Unraveling antipsychotic induced weight gain in schizophrenia - A proof-of-concept study exploring the impact of the cumulative historical occupancy of different receptors by antipsychotics

Obesity is a common complication in schizophrenia contributing to increased mortality rates. We present a proof-of-concept study displaying a new method to investigate the impact of antipsychotic drugs (APs) on obesity in terms of their cumulative historical receptor occupancy (CHRO) in 150 selected from 174 patients with schizophrenia.

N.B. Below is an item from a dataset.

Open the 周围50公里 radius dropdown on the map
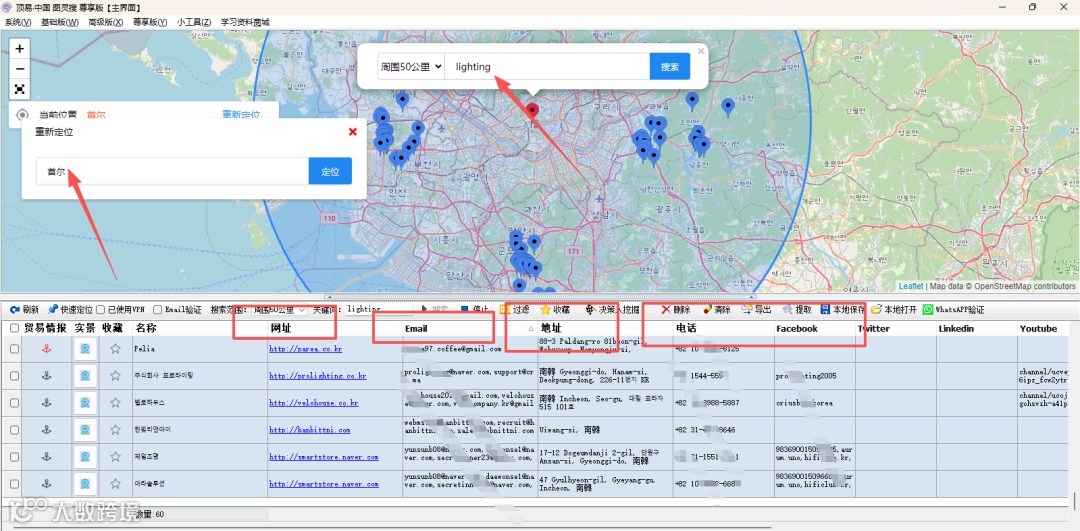 [x=411, y=67]
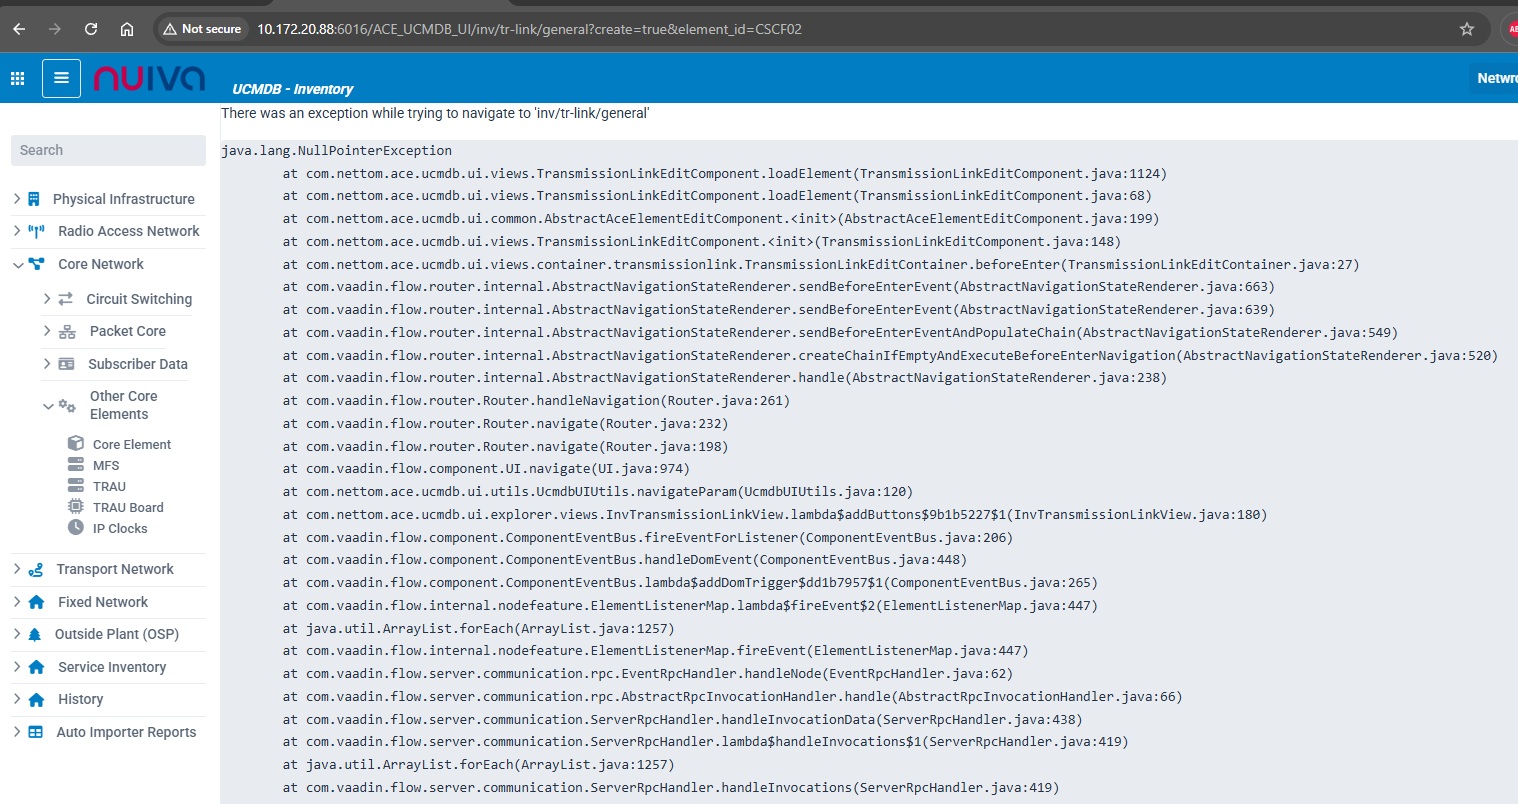The height and width of the screenshot is (804, 1518).
Task: Click the sidebar Search input field
Action: click(x=108, y=150)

Based on a thorough medication history, we estimated CHRO of serotonin 5-HT2C, histamine H1, dopamine D2 and muscarinic M3 receptors and studied their relationship with different metabolic outcome variables utilizing stepwise regression analysis and structural equation modelling (SEM). Stepwise regression analysis revealed a significant positive relationship of Body Mass Index (BMI) with H1-CHRO, but a negative relationship with M3-CHRO. Moreover, H1-CHRO was associated with increased triglyceride concentration, while 5-HT2C-CHRO was associated with increased waist circumference and blood pressure. SEM, while confirming the diverging effects of H1-/5-HT2C-and M3-CHRO on obesity, suggested that their effect on other metabolic variables was indirect, i.e. mediated by obesity. Our results suggest that the metabolic side effects of antipsychotics can be described by their cumulative historical receptor occupancy with unique contributions of the different receptors. In particular, M3 receptor antagonism seems to exert a protective effect, confirming findings from rodent M3 receptor knock out models. These findings may provide a framework for estimating the metabolic burden of future APs, guiding the development of drugs with more favorable metabolic profiles.